Beaucoup de déportés sont graciés en fin 1852 et en 1853. Ils reviennent à La Seyne où ils sont étroitement surveillés. Mais Décugis le calfat s’est enfui et meurt en Turquie. On n’a pas d’indulgence pour Carvin qui reste en Algérie jusqu’en juillet 1855. Il obtient une permission pour raison de santé et de famille, et disparaît : les maires du Var reçoivent son signalement : il est recherché pour avoir “quitté furtivement cette localité après la notification à lui faite de retourner en Algérie à l’expiration d’un congé de convalescence qui lui avait été accordé”. Il fuit à Nice, sera gracié en 1856, revient s’installer à La Seyne comme horloger, il meurt en 1869, toujours célibataire.

 

Mais la ville qu’il a retrouvée n’est plus la même. La population a doublé. Les familles italiennes attirées par le développement des FCM, 2000 ouvriers dès la naissance, s’entassent autour de la place de la Lune, et du foyer d’infection du Gros Vallat. Dans l’été 1865, le choléra éclate, et le boulanger républicain Joseph Rousset meurt victime de son dévouement. Aux élections municipales apparaît Cyrus Hugues venu de Collobrières, lui aussi ancien déporté en Algérie, qui tient la pharmacie de la rue de la Paix et devient la tête de la faction républicaine locale, où le boulanger Laurent est toujours présent. Tous deux seront évidemment membres de la commission municipale installée dès la chute de l’Empire, le 4 septembre, commission qui baptise aussitôt boulevard du 4 septembre le boulevard Fleury, boulevard résidentiel qui venait de marquer la rupture avec l’habitat urbain traditionnel.

 

Lorsqu’en 1882 la République se décidera à honorer les victimes de la répression de 1851, en attribuant une pension aux survivants ou à leur famille, ce sont les enfants de Décugis, Laville, Rousset qui touchent la pension. Pierre Daniel, 54 ans, est toujours ouvrier charpentier. Pierre Giraud, 59 ans, fabrique toujours des poteries. Célestin Tisot, 53 ans, toujours ouvrier charpentier. Le scieur de long Coste Jean-François, 63 ans, est devenu cantonnier de la mairie républicaine.
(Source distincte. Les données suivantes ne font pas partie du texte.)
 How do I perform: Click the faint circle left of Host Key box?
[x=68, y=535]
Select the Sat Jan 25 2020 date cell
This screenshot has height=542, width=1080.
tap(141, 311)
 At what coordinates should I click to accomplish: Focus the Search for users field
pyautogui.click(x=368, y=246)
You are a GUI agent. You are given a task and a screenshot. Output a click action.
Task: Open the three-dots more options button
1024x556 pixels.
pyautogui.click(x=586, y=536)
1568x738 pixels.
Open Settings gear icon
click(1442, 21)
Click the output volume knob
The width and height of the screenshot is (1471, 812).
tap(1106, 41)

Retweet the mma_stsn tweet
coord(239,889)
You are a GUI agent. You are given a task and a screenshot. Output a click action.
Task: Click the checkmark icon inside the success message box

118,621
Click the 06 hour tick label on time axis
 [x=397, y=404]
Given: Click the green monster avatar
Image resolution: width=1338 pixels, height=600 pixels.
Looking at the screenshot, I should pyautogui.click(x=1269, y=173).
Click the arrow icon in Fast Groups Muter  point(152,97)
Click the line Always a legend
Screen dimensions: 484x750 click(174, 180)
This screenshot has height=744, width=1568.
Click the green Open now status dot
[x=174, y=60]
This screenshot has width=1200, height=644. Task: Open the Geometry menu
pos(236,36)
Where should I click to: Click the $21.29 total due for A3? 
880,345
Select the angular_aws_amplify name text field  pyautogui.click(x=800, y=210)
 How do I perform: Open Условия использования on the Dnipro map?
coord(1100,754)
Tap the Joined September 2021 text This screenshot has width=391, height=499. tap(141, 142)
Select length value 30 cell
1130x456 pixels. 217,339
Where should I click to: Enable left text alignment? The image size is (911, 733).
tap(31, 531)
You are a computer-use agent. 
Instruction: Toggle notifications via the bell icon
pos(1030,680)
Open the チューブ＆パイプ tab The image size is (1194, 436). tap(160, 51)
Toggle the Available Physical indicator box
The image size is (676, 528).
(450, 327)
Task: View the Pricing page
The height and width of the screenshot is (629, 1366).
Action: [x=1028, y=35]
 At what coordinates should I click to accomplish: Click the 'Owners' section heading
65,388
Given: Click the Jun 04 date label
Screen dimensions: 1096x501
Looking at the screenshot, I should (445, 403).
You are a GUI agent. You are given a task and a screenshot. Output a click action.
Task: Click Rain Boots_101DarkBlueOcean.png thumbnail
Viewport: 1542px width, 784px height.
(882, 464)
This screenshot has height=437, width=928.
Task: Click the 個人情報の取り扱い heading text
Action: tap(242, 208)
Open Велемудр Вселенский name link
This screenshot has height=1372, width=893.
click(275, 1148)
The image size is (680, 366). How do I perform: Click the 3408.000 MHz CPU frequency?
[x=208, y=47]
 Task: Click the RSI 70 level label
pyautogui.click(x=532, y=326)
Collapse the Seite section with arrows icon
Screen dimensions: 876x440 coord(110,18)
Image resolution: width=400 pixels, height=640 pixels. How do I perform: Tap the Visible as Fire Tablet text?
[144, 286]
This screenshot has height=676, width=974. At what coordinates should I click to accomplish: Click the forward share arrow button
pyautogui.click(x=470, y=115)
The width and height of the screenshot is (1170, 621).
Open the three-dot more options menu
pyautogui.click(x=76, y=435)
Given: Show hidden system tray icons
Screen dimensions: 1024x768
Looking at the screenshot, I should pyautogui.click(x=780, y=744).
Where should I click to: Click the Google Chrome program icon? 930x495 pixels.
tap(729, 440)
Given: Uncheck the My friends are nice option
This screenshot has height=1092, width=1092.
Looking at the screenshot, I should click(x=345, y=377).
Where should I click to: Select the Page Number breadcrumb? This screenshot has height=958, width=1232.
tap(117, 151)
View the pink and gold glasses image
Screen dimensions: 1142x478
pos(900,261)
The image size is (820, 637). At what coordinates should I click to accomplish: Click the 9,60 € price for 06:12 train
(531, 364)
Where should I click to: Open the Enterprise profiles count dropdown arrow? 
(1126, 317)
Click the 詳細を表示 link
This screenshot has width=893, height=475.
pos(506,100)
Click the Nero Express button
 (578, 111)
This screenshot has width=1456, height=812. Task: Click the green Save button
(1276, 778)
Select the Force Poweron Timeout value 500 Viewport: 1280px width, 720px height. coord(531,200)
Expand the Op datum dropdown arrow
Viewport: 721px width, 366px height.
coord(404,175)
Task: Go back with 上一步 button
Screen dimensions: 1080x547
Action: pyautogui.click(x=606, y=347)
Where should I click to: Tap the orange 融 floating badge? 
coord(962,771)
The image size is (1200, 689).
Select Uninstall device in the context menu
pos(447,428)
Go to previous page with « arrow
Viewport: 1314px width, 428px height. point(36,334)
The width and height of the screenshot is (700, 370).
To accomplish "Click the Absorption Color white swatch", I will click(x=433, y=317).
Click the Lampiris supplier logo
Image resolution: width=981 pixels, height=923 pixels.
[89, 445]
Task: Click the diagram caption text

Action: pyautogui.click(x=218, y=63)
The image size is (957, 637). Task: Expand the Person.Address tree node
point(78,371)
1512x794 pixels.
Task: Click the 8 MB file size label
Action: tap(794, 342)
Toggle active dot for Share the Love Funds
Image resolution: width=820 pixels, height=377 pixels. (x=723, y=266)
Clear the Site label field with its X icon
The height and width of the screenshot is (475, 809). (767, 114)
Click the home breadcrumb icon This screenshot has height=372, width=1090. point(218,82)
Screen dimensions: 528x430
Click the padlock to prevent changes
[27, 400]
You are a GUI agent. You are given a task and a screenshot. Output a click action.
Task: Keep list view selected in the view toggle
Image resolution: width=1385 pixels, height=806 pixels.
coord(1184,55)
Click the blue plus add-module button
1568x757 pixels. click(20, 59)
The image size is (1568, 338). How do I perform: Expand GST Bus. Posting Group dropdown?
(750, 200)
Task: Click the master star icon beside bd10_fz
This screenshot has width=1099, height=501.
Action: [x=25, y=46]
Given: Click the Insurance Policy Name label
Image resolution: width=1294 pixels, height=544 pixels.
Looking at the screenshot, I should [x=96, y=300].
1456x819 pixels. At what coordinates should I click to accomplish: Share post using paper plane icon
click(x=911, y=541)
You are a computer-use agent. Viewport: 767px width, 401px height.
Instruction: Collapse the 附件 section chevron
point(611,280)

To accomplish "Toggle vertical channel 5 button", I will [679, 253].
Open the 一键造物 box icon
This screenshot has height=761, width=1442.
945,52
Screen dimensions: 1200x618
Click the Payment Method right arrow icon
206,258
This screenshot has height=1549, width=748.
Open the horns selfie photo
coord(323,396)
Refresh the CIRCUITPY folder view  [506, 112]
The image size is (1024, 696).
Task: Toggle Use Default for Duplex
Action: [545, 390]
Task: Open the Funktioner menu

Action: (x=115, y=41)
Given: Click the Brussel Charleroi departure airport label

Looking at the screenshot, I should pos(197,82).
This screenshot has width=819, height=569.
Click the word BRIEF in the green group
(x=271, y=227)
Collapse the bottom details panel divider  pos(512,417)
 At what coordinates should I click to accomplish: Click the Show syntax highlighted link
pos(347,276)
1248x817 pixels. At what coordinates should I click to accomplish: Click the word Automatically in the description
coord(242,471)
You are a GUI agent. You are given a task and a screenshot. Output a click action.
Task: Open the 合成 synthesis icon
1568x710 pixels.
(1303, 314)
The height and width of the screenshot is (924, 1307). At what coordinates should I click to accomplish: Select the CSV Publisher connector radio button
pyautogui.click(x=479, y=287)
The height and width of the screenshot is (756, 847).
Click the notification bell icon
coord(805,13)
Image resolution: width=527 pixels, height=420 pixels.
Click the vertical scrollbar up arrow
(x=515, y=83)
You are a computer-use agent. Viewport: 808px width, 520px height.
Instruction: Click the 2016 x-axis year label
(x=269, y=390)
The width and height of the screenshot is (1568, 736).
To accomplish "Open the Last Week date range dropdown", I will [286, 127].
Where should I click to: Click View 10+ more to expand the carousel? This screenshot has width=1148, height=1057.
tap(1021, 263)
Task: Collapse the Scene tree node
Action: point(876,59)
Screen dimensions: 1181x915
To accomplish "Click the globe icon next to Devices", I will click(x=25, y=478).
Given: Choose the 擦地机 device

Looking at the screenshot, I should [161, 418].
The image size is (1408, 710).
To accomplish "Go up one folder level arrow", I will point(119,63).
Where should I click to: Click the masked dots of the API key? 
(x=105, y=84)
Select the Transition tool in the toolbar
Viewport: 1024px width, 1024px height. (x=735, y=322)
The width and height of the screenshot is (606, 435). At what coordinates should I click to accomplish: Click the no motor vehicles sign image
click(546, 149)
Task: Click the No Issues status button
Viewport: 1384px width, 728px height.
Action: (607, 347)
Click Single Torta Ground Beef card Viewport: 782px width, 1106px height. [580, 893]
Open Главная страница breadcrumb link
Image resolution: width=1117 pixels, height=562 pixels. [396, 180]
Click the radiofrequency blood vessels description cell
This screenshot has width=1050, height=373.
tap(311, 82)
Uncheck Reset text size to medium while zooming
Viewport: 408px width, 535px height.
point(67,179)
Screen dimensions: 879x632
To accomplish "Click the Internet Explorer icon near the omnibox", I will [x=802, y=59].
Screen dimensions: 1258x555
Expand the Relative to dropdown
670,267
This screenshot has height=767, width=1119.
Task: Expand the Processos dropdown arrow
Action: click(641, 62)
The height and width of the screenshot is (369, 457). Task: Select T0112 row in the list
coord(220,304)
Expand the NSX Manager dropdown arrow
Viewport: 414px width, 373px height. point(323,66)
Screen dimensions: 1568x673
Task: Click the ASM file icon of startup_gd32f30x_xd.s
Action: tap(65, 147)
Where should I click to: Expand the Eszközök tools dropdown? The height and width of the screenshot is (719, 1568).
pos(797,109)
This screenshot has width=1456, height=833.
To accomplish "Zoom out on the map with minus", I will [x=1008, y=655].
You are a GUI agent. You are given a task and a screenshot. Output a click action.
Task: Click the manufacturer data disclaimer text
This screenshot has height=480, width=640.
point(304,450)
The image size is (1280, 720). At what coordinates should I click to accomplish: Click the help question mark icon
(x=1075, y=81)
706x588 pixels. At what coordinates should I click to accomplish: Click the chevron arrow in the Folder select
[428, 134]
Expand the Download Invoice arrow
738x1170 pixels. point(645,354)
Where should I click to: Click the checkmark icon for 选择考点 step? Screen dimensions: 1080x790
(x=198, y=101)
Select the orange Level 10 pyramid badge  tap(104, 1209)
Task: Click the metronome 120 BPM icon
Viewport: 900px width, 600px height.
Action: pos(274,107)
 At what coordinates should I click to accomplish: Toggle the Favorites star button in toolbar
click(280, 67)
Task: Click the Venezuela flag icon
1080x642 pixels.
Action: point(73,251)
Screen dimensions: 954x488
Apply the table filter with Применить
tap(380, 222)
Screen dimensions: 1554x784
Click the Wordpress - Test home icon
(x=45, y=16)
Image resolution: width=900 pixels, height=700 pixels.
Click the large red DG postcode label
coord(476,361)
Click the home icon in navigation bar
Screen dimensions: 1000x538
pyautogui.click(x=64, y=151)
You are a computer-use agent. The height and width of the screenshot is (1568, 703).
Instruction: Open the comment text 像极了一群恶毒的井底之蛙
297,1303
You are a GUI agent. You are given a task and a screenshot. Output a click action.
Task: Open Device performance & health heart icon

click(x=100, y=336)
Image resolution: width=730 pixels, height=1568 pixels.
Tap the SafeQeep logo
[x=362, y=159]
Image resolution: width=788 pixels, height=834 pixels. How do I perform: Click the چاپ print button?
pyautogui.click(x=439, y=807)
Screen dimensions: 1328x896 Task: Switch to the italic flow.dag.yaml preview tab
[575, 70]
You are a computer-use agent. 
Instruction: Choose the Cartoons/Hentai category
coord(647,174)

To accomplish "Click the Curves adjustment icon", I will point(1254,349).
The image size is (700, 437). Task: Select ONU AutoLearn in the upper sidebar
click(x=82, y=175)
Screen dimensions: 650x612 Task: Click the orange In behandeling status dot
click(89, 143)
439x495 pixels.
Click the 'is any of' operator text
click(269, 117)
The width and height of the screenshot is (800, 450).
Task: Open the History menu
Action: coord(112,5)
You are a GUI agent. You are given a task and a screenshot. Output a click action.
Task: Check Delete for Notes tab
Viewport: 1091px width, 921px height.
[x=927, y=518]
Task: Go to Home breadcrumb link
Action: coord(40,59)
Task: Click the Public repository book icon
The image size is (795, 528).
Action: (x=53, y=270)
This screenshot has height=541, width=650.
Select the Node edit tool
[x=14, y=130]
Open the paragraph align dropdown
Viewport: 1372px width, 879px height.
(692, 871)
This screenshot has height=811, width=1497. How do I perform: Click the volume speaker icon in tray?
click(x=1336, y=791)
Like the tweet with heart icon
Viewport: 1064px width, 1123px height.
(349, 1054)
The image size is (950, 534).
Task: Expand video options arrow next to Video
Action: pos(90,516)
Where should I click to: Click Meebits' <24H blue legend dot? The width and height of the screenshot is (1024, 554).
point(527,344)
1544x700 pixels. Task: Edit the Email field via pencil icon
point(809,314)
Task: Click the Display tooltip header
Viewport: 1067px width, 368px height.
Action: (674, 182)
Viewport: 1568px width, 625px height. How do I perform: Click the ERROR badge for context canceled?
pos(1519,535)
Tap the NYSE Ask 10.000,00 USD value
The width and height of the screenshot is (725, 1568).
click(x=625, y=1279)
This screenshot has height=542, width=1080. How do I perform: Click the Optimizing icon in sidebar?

Jacques Laurent, 68 ans, est toujours boulanger.

 

Le nom de plusieurs d’entre eux sera plus tard donné à des rues du centre ville, et, dans le virus ancestral des divisions de la gauche seynoise, avant comme après la guerre de 1914, divisions qui feront à plusieurs reprises le jeu de la droite nationaliste ou de l’opportunisme gestionnaire “non politique”, ils symboliseront aux yeux des plus anciens, bien souvent affrontés, une sorte d’Acadie républicaine, une Arcadie où les républicains avancés étaient unis, désintéressés, indifférents aux profils de carrière et aux compromissions.